Soon after, he returned to Santo Stefano with plans to save the village from extinction. The inhabitants had dwindled from 1,400 in 1900 to a mere 70 a century later. Kihlgren invested nearly $5 million of his personal fortune, derived from a former family business making concrete for construction, to restore rundown buildings.

His vision for the medieval hamlet was to create an albergo diffuso, or “dispersed hotel”, by cobbling together the existing housing stock and carving out a reception, restaurant and guestrooms in a series of unoccupied homes, stalls and workshops that stood next to each other for centuries. After buying about 20 buildings at bargain prices – some owners had emigrated as far away as Canada decades earlier and had no desire to return – he undertook a careful renovation and opened his Sextantio Hotel.
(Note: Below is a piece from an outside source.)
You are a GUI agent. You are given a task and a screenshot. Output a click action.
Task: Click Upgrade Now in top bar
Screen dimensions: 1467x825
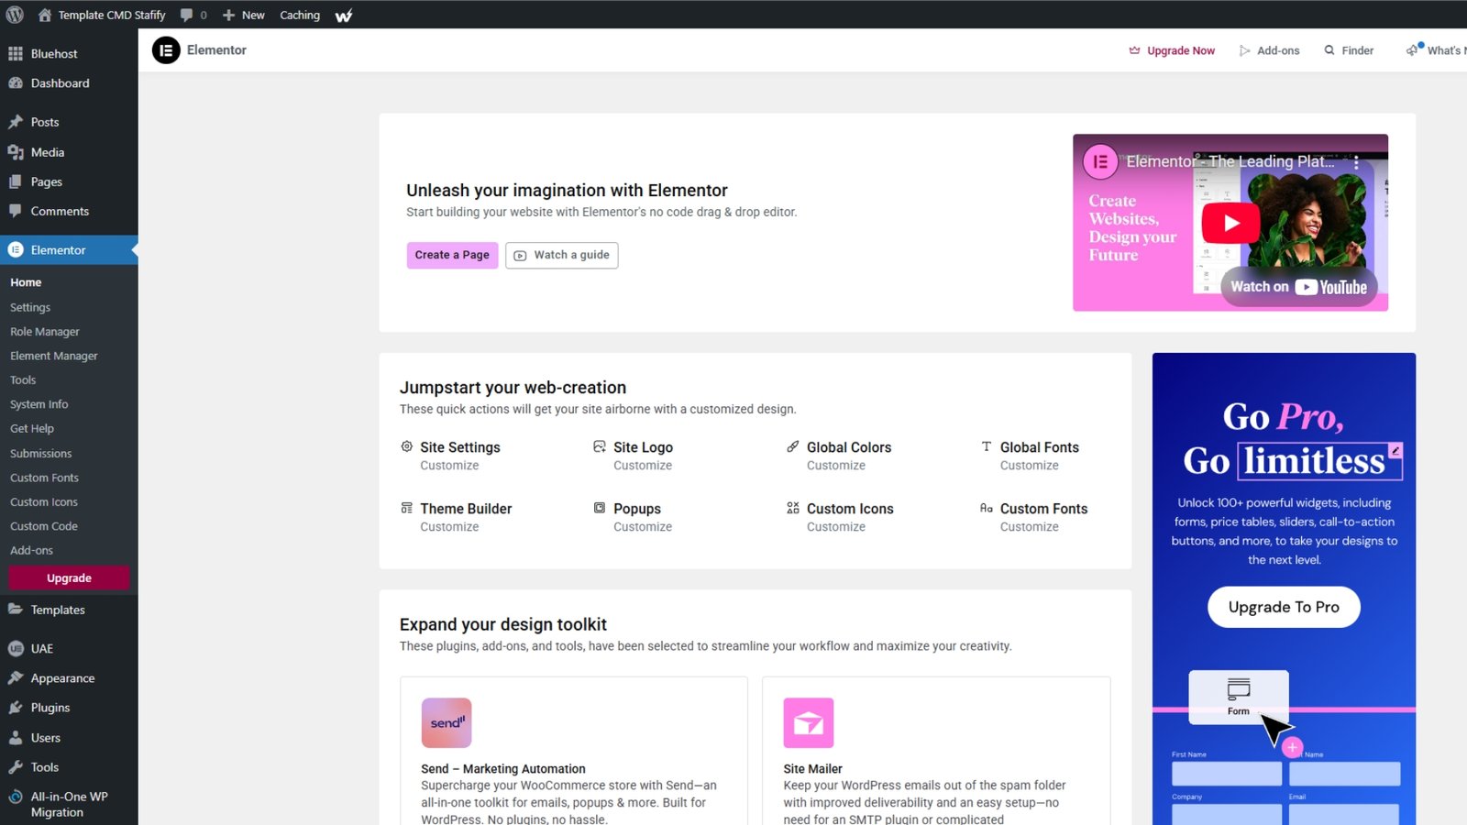click(x=1172, y=50)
The unique hotel in the old town of Matera has preserved its original features

The unique hotel in the old town of Matera has preserved its original features

To retain the original character of the hamlet, Kihlgren relied on local materials – primarily terracotta tiles, wood and limestone – and building practices to ensure the end result was not out of place. Scouring through old photos, he and his team recreated furniture once used by villagers and relied on the oral history of locals to uncover recipes that are now prepared in the hotel’s kitchen, such as bruschetta paired with a soup of mountain lentils. The only distinctly modern addition are the sleek, egg-white soaking tubs in the guestrooms.

“The kind of clients who understand what I am trying to do here are deeply interested in history,” he says.

“They consider authenticity to be a real value in today’s world. Italy is becoming more fake. That is why when I started this project, I began as if I was setting up a museum. We want a kinder, gentler concept of tourism.”

His efforts have boosted the local economy with suppliers for the restaurant and those offering nature hikes and related services to guests emerging. After Sextantio opened in 2004, business blossomed, reviving local crafts like textile-making. It also attracted 21 new hotels, many of which followed suit and opened in disused spaces, ensuring the hamlet’s long-term survival.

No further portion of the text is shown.